The following information was originally printed in Volume 7 of the International Journal of Sport Biomechanics in 1991.

 

A Remembrance

Written by:
Mont Hubbard, University of California at Davis

 

Dr. Andrzej J. Komor was killed in an airplane crash in Colorado Springs, Colorado, on March 3, 1991. He was returning from a trip devoted to wind tunnel testing for competitive cyclists. The sport science community, and the International Society of Biomechanics in particular, have lost a remarkable individual.

Dr. Komor was very active in ISB. He first attended the VII ISB Congress as a student in Warsaw in 1979. Subsequently he was elected to the Executive Committee of ISB and became a founding member as well as a tireless prime mover and Chairman of the ISB Working Group on Computer Simulation. He served as the main organizer of the First International Symposium on Computer Simulation in Biomechanics, held in Warsaw in 1987, and had fostered the WGCS through its difficult formative years.

Andrzej's formal education began at Warsaw Technical University where his combined BS and MS program culminated in a thesis on the design of aircraft simulators. He received his PhD from the Academy of Physical Education in Warsaw, submitting a thesis that dealt with the optimization of human motion in sports applications. His rare blend of training in engineering and physical education made him unusually capable in the physical analysis of sport problems; he was equally at home interpreting the differential equations of optimal control or communicating training techniques to athletes and coaches. He was especially effective at bridging the gap between theory and practice, so difficult in the field of sport biomechanics.
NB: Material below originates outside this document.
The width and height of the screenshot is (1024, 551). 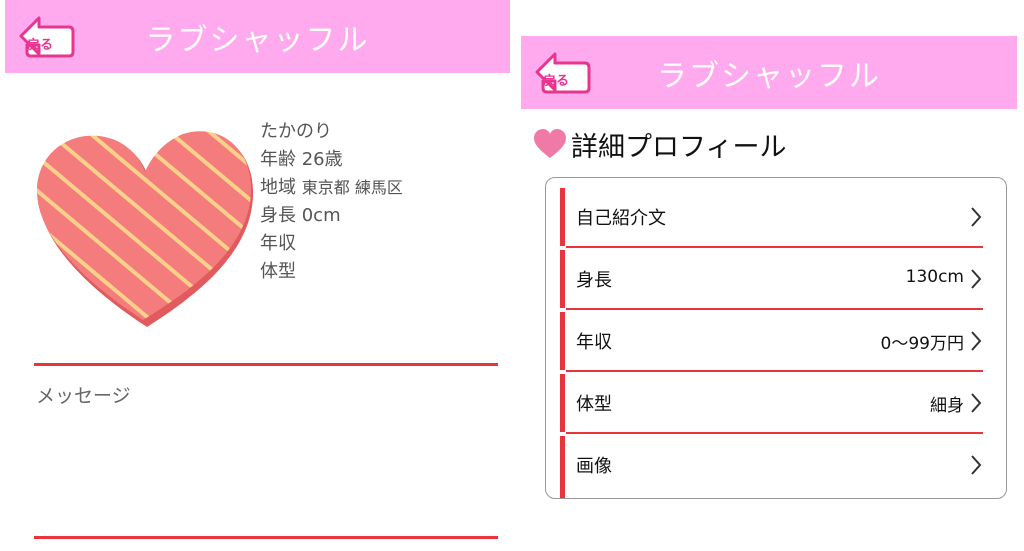 I want to click on row-value: 130cm, so click(x=934, y=277).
His professional career began at the Polish Institute of Sport where he served from 1981 to 1985 as head of the Department of Biocybernetics. During this time he directed an unusual team of six to seven PhD physicists and engineers tackling a creative and wide-ranging set of problems in sport (e.g., archery, gymnastics, pole vaulting, and judo strategy). Later Andrzej held visiting positions at the Institute of Sport in Rome, at two campuses of the University of California (Davis and Los Angeles), and with the U.S. Olympic Training Center in Colorado Springs.

In September 1990 he accepted a permanent position in the Sports Science Division at the USOC and had been an energizing and catalytic influence for change during his brief tenure there. As one of his pet projects he had envisioned and championed a sport biomechanics wind tunnel, which will be included in the expansion and renovation of the USOC complex, to facilitate the optimization of aerodynamic performance for athletes and equipment. Only days before his death, Andrzej had attended a meeting he had organized at the NASA Ames Research Center devoted to the planning and design of the wind tunnel.
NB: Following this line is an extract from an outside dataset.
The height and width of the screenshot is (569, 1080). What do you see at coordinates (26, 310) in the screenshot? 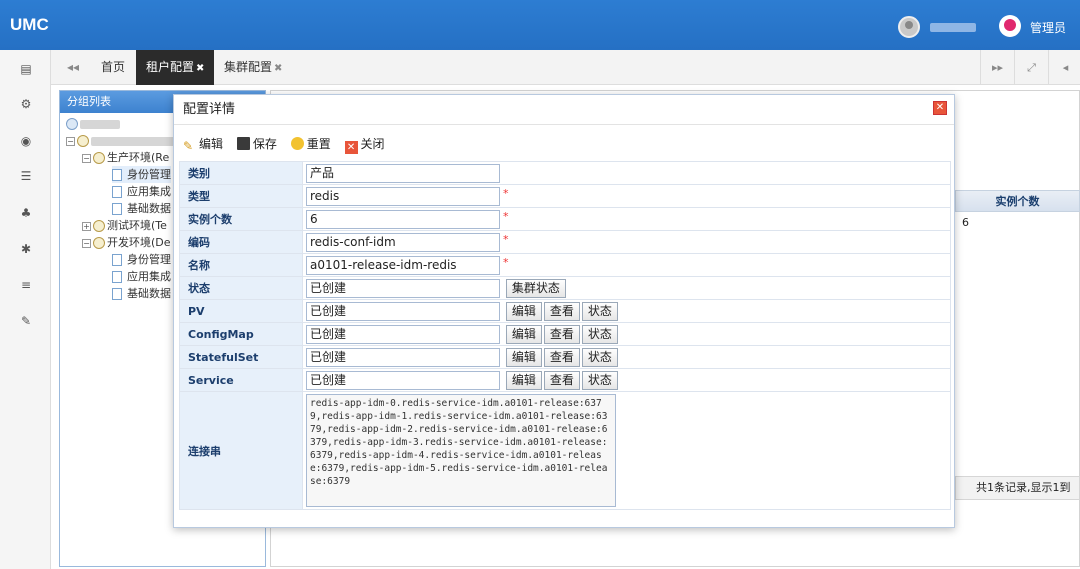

Those of us who knew Andrzej personally held him in high regard. He was impatient with mediocrity, especially mediocre effort. He had a brilliant mind and spoke five languages well enough to communicate his ideas technically. He was a remarkably eclectic synthesizer and an exceptional information collector and processor whose mind was never at rest. He believed that sport research should be outside the political arena and that new research knowledge should belong to all peoples. His uncommon ability to make friends seemed to emanate from his genuine respect for individuals.

Throughout his very full life, Andrzej was extremely devoted to his parents and friends. When we sometimes asked him if he wouldn't prefer to move to California, his reply was always that he would be happiest "making my own California in Poland." He often said that he believed one should live life to the fullest so that there would be no regrets at the end. In virtually all the facets of his life, he epitomized the Olympic ideal of being the best that one can be. Andrzej Komor, a valued international colleague and friend to many of us, will be missed.